» Task brief: Copy the listing from its beginning through the line that contains "click(84, 138)", requests included. Adjust every coordinate in the answers by -83.

[START OF Data provided]

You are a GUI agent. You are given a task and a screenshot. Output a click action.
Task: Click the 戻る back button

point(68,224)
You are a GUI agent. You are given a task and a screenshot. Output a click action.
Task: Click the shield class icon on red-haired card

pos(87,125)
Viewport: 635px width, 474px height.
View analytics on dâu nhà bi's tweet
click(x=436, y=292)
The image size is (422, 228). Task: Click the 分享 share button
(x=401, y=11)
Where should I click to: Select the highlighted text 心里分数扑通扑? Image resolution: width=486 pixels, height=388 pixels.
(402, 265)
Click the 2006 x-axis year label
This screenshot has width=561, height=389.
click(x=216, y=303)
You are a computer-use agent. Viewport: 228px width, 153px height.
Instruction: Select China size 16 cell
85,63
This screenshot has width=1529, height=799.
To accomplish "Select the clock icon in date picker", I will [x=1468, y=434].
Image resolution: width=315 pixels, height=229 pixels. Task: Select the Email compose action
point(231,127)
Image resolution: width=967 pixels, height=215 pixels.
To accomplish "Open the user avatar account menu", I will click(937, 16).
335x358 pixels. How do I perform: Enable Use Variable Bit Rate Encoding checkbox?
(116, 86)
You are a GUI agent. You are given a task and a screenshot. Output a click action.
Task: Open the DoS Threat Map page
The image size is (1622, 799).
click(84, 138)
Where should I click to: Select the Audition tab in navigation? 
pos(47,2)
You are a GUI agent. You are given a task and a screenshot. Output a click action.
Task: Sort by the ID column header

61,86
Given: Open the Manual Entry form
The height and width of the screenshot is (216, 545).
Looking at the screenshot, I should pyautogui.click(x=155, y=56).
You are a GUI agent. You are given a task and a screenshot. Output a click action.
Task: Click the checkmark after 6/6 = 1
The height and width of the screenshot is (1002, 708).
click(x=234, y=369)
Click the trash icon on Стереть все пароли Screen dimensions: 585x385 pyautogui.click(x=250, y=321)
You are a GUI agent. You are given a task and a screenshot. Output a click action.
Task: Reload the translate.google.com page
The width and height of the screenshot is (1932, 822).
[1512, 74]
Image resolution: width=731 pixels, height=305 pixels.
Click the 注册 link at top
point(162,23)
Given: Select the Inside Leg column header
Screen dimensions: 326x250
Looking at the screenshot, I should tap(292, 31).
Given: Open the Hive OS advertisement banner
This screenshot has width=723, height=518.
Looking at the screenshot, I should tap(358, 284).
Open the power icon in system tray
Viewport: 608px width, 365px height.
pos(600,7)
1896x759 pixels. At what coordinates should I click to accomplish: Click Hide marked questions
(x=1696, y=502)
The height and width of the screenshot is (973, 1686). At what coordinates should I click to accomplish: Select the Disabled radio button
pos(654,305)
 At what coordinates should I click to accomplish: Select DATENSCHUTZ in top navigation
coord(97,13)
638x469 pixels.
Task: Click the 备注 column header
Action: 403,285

[END OF Data provided]

» Written solution:
You are a GUI agent. You are given a task and a screenshot. Output a click action.
Task: Click the 戻る back button

point(-15,141)
You are a GUI agent. You are given a task and a screenshot. Output a click action.
Task: Click the shield class icon on red-haired card

pos(4,42)
Viewport: 635px width, 474px height.
View analytics on dâu nhà bi's tweet
click(x=353, y=209)
The image size is (422, 228). Task: Click the 分享 share button
(x=318, y=-72)
Where should I click to: Select the highlighted text 心里分数扑通扑? Image resolution: width=486 pixels, height=388 pixels.
(319, 182)
Click the 2006 x-axis year label
This screenshot has width=561, height=389.
click(x=133, y=220)
You are a computer-use agent. Viewport: 228px width, 153px height.
Instruction: Select China size 16 cell
2,-20
This screenshot has width=1529, height=799.
To accomplish "Select the clock icon in date picker", I will [x=1385, y=351].
Image resolution: width=315 pixels, height=229 pixels. Task: Select the Email compose action
point(148,44)
Image resolution: width=967 pixels, height=215 pixels.
To accomplish "Open the user avatar account menu", I will click(854, -67).
335x358 pixels. How do I perform: Enable Use Variable Bit Rate Encoding checkbox?
(33, 3)
You are a GUI agent. You are given a task and a screenshot. Output a click action.
Task: Open the DoS Threat Map page
The image size is (1622, 799).
click(1, 55)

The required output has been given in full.